A small Python program for processing and analyzing numeric datasets. It can take input either from the command line or from CSV/JSON files. The operations are organized around a simple state machine.
├── main.py # Entry point
├── work/
│ ├── ops.py # Statistic operation
│ ├── io_utils.py # Input da CLI / CSV / JSON and output
│ └── init.py
├── user_interface/
│ ├── menu.py # Menu control (CLI)
│ └── init.py
├── tests/
│ ├── test_ops.py # Operation test
│ └── test_io_utils.py # Test I/O
└── pytest.ini
python3 main.pyStores data and provides statistical operations. Uses a function dictionary to avoid repeated calls. Implements:
- Count, Sum, Min, Max, Mean
- Median, Mode
- Variance, Standard deviation
- Quantile, Interquartile range
- z-Scores
- Covariance and Correlation (for paired datasets)
- Manual numeric input
- Load from CSV or JSON (with automatic header handling)
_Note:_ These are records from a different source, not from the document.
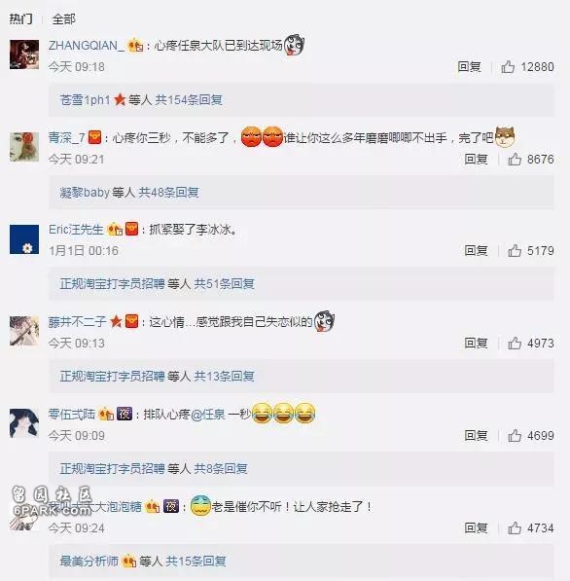Click 回复 on Eric汪先生's comment
The width and height of the screenshot is (570, 581).
[476, 251]
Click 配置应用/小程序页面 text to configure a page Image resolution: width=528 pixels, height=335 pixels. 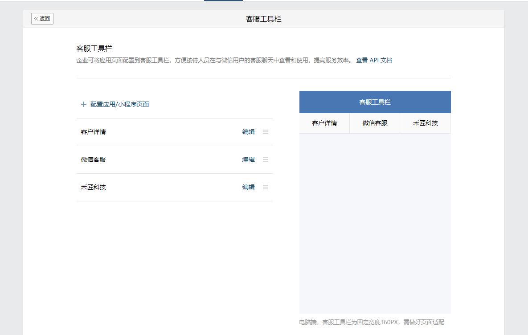point(119,104)
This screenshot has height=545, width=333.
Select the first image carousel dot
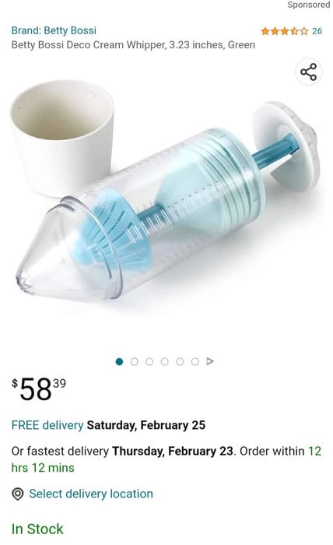pyautogui.click(x=119, y=362)
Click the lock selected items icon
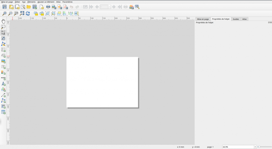The image size is (272, 149). [x=36, y=13]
- Save results to file (JSON or CSV)
- Text-based interaction
- Controlled by a simple state machine in
main.py
Unit tests implemented with pytest.
Run from the project root:
pytest -qAll current tests (9 total) validate both the mathematical correctness and file-handling robustness.
Design Notes
The point of this project was mainly to practice clean module separation and state-based control. Whit This layout allows adding new features or replacing components without modifying the entire codebase.
Known Limitations
- JSON loader returns full Datablock objects; no partial loading yet.
- Numeric input validation is minimal.
- UI is CLI-only (no GUI, no API).
Author’s Note
This code was developed to practice a clean modular workflow and will serve as a base for future projects.